Source records
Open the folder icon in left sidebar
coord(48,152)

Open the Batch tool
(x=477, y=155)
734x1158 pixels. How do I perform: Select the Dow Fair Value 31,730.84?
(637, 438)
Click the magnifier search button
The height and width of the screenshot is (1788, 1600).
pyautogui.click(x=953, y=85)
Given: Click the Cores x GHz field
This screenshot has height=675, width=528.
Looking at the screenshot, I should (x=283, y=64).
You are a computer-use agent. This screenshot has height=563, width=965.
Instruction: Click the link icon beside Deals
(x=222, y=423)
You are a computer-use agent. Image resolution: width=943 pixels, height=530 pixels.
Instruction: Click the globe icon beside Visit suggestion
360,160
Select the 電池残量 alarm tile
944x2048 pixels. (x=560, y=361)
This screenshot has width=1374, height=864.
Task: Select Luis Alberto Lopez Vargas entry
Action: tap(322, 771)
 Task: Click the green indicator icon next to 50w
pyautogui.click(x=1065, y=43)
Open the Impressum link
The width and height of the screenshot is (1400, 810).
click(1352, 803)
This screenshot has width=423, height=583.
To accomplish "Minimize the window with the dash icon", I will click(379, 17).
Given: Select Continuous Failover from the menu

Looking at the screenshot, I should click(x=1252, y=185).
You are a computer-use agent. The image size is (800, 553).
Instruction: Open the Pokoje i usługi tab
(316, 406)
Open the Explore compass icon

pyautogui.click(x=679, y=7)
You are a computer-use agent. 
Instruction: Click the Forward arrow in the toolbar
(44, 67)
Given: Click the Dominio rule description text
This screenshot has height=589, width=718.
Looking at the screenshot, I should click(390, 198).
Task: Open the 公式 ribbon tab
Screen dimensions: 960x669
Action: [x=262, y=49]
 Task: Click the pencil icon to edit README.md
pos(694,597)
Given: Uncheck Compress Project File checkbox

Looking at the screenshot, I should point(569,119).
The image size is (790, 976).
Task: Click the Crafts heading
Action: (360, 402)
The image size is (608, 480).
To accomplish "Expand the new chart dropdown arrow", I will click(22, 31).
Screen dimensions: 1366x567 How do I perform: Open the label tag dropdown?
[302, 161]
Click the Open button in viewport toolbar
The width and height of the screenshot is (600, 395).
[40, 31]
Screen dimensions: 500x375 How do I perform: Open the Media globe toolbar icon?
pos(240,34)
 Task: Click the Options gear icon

**EXERCISE GOAL:** If a line falls between the first line of the data above and the line holding "Given: Click the Cores x GHz field", inclusive, retype it exactly; retype no other line.

**RESULT OF THE EXERCISE:**
Open the folder icon in left sidebar
coord(48,152)

Open the Batch tool
(x=477, y=155)
734x1158 pixels. How do I perform: Select the Dow Fair Value 31,730.84?
(637, 438)
Click the magnifier search button
The height and width of the screenshot is (1788, 1600).
pyautogui.click(x=953, y=85)
Given: Click the Cores x GHz field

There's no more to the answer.